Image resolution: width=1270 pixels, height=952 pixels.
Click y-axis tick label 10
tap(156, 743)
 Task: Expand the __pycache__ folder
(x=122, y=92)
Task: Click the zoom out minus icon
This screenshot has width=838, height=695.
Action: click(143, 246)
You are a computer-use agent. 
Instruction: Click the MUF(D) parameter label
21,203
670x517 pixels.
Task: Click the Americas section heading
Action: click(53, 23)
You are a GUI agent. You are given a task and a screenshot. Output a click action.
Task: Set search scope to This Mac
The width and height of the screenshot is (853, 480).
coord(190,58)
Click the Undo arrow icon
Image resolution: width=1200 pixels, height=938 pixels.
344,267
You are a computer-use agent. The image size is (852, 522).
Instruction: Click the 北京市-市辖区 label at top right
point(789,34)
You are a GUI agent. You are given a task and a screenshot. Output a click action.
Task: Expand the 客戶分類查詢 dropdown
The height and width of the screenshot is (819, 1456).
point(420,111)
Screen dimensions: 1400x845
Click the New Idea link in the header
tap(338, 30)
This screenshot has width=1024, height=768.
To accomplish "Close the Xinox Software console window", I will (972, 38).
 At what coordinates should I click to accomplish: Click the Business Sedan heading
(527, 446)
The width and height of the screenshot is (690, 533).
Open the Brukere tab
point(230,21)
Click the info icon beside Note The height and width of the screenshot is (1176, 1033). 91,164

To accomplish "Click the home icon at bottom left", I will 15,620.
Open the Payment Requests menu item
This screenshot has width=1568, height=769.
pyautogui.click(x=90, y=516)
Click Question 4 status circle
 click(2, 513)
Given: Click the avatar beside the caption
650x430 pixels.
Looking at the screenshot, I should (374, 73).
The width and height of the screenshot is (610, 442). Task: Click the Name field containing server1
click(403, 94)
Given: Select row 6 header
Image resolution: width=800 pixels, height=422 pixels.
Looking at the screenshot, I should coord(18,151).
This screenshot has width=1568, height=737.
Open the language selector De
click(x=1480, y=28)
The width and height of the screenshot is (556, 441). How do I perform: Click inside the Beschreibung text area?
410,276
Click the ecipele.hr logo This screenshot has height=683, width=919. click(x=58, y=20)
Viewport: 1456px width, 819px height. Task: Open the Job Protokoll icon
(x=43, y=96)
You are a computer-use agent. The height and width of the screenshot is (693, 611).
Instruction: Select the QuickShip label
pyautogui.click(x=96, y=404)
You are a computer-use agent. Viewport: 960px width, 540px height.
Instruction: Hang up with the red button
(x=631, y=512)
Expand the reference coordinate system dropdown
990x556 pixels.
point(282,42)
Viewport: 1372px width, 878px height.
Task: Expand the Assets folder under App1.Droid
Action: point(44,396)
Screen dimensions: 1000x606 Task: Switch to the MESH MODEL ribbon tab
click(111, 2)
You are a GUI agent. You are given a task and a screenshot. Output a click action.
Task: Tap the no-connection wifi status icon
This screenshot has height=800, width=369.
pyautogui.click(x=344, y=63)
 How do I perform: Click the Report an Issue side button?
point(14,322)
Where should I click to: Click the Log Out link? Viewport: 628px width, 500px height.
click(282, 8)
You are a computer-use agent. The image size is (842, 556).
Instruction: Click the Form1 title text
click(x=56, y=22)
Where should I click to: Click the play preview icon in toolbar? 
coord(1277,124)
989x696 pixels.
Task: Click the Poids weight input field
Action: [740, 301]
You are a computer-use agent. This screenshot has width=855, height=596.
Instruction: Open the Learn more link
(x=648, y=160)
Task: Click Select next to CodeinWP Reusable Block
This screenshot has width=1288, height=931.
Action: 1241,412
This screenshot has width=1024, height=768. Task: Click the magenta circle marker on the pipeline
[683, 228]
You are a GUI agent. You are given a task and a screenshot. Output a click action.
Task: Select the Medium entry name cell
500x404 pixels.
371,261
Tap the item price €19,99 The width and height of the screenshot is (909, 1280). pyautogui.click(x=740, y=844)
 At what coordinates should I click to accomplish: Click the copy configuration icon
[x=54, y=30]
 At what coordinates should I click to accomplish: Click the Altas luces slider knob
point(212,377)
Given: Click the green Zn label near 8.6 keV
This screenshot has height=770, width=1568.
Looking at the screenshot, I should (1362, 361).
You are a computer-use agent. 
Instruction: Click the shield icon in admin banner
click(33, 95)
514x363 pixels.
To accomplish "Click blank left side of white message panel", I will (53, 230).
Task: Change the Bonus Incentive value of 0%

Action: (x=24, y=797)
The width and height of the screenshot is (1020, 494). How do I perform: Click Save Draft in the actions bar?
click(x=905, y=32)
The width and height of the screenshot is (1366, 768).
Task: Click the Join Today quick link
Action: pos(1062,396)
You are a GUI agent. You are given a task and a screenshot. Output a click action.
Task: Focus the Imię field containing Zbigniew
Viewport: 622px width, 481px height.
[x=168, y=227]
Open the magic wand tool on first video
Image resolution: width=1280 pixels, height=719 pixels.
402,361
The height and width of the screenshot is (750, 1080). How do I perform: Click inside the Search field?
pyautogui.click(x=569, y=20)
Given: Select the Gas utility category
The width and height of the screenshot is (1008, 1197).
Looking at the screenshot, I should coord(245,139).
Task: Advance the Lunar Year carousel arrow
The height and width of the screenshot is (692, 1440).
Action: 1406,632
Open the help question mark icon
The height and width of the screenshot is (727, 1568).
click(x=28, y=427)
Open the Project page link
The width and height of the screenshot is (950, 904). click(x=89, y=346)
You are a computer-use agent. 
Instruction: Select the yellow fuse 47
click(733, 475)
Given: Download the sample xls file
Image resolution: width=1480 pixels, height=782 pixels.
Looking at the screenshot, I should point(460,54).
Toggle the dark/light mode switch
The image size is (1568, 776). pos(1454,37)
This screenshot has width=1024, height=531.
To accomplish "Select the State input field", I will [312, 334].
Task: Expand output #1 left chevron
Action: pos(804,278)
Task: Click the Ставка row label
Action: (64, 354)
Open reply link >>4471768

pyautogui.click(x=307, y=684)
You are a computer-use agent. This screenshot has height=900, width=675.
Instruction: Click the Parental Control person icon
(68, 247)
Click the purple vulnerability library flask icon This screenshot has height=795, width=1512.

************

● **EXERCISE PROMPT**
Can you write out every line of the items above as a numbered list, skipping any blank lines?

● **SOLUTION FOR THIS EXERCISE**
1. Image resolution: width=1270 pixels, height=952 pixels.
2. Click y-axis tick label 10
3. tap(156, 743)
4.  Task: Expand the __pycache__ folder
5. (x=122, y=92)
6. Task: Click the zoom out minus icon
7. This screenshot has width=838, height=695.
8. Action: click(143, 246)
9. You are a computer-use agent. 
10. Instruction: Click the MUF(D) parameter label
11. 21,203
12. 670x517 pixels.
13. Task: Click the Americas section heading
14. Action: click(53, 23)
15. You are a GUI agent. You are given a task and a screenshot. Output a click action.
16. Task: Set search scope to This Mac
17. The width and height of the screenshot is (853, 480).
18. coord(190,58)
19. Click the Undo arrow icon
20. Image resolution: width=1200 pixels, height=938 pixels.
21. 344,267
22. You are a computer-use agent. The image size is (852, 522).
23. Instruction: Click the 北京市-市辖区 label at top right
24. point(789,34)
25. You are a GUI agent. You are given a task and a screenshot. Output a click action.
26. Task: Expand the 客戶分類查詢 dropdown
27. The height and width of the screenshot is (819, 1456).
28. point(420,111)
29. Screen dimensions: 1400x845
30. Click the New Idea link in the header
31. tap(338, 30)
32. This screenshot has width=1024, height=768.
33. To accomplish "Close the Xinox Software console window", I will (972, 38).
34.  At what coordinates should I click to accomplish: Click the Business Sedan heading
35. (527, 446)
36. The width and height of the screenshot is (690, 533).
37. Open the Brukere tab
38. point(230,21)
39. Click the info icon beside Note The height and width of the screenshot is (1176, 1033). 91,164
40. To accomplish "Click the home icon at bottom left", I will 15,620.
41. Open the Payment Requests menu item
42. This screenshot has width=1568, height=769.
43. pyautogui.click(x=90, y=516)
44. Click Question 4 status circle
45.  click(2, 513)
46. Given: Click the avatar beside the caption
47. 650x430 pixels.
48. Looking at the screenshot, I should (374, 73).
49. The width and height of the screenshot is (610, 442). Task: Click the Name field containing server1
50. click(403, 94)
51. Given: Select row 6 header
52. Image resolution: width=800 pixels, height=422 pixels.
53. Looking at the screenshot, I should coord(18,151).
54. This screenshot has width=1568, height=737.
55. Open the language selector De
56. click(x=1480, y=28)
57. The width and height of the screenshot is (556, 441). How do I perform: Click inside the Beschreibung text area?
58. 410,276
59. Click the ecipele.hr logo This screenshot has height=683, width=919. click(x=58, y=20)
60. Viewport: 1456px width, 819px height. Task: Open the Job Protokoll icon
61. (x=43, y=96)
62. You are a computer-use agent. The height and width of the screenshot is (693, 611).
63. Instruction: Select the QuickShip label
64. pyautogui.click(x=96, y=404)
65. You are a computer-use agent. Viewport: 960px width, 540px height.
66. Instruction: Hang up with the red button
67. (x=631, y=512)
68. Expand the reference coordinate system dropdown
69. 990x556 pixels.
70. point(282,42)
71. Viewport: 1372px width, 878px height.
72. Task: Expand the Assets folder under App1.Droid
73. Action: point(44,396)
74. Screen dimensions: 1000x606 Task: Switch to the MESH MODEL ribbon tab
75. click(111, 2)
76. You are a GUI agent. You are given a task and a screenshot. Output a click action.
77. Task: Tap the no-connection wifi status icon
78. This screenshot has height=800, width=369.
79. pyautogui.click(x=344, y=63)
80.  How do I perform: Click the Report an Issue side button?
81. point(14,322)
82. Where should I click to: Click the Log Out link? Viewport: 628px width, 500px height.
83. click(282, 8)
84. You are a computer-use agent. The image size is (842, 556).
85. Instruction: Click the Form1 title text
86. click(x=56, y=22)
87. Where should I click to: Click the play preview icon in toolbar? 
88. coord(1277,124)
89. 989x696 pixels.
90. Task: Click the Poids weight input field
91. Action: [740, 301]
92. You are a computer-use agent. This screenshot has width=855, height=596.
93. Instruction: Open the Learn more link
94. (x=648, y=160)
95. Task: Click Select next to CodeinWP Reusable Block
96. This screenshot has width=1288, height=931.
97. Action: 1241,412
98. This screenshot has width=1024, height=768. Task: Click the magenta circle marker on the pipeline
99. [683, 228]
100. You are a GUI agent. You are given a task and a screenshot. Output a click action.
101. Task: Select the Medium entry name cell
102. 500x404 pixels.
103. 371,261
104. Tap the item price €19,99 The width and height of the screenshot is (909, 1280). pyautogui.click(x=740, y=844)
105.  At what coordinates should I click to accomplish: Click the copy configuration icon
106. [x=54, y=30]
107.  At what coordinates should I click to accomplish: Click the Altas luces slider knob
108. point(212,377)
109. Given: Click the green Zn label near 8.6 keV
110. This screenshot has height=770, width=1568.
111. Looking at the screenshot, I should (1362, 361).
112. You are a computer-use agent. 
113. Instruction: Click the shield icon in admin banner
114. click(33, 95)
115. 514x363 pixels.
116. To accomplish "Click blank left side of white message panel", I will (53, 230).
117. Task: Change the Bonus Incentive value of 0%
118. Action: (x=24, y=797)
119. The width and height of the screenshot is (1020, 494). How do I perform: Click Save Draft in the actions bar?
120. click(x=905, y=32)
121. The width and height of the screenshot is (1366, 768).
122. Task: Click the Join Today quick link
123. Action: pos(1062,396)
124. You are a GUI agent. You are given a task and a screenshot. Output a click action.
125. Task: Focus the Imię field containing Zbigniew
126. Viewport: 622px width, 481px height.
127. [x=168, y=227]
128. Open the magic wand tool on first video
129. Image resolution: width=1280 pixels, height=719 pixels.
130. 402,361
131. The height and width of the screenshot is (750, 1080). How do I perform: Click inside the Search field?
132. pyautogui.click(x=569, y=20)
133. Given: Select the Gas utility category
134. The width and height of the screenshot is (1008, 1197).
135. Looking at the screenshot, I should coord(245,139).
136. Task: Advance the Lunar Year carousel arrow
137. The height and width of the screenshot is (692, 1440).
138. Action: 1406,632
139. Open the help question mark icon
140. The height and width of the screenshot is (727, 1568).
141. click(x=28, y=427)
142. Open the Project page link
143. The width and height of the screenshot is (950, 904). click(x=89, y=346)
144. You are a computer-use agent. 
145. Instruction: Select the yellow fuse 47
146. click(733, 475)
147. Given: Download the sample xls file
148. Image resolution: width=1480 pixels, height=782 pixels.
149. Looking at the screenshot, I should point(460,54).
150. Toggle the dark/light mode switch
151. The image size is (1568, 776). pos(1454,37)
152. This screenshot has width=1024, height=531.
153. To accomplish "Select the State input field", I will [312, 334].
154. Task: Expand output #1 left chevron
155. Action: pos(804,278)
156. Task: Click the Ставка row label
157. Action: (64, 354)
158. Open reply link >>4471768
159. pyautogui.click(x=307, y=684)
160. You are a computer-use agent. This screenshot has height=900, width=675.
161. Instruction: Click the Parental Control person icon
162. (68, 247)
163. Click the purple vulnerability library flask icon This screenshot has height=795, width=1512.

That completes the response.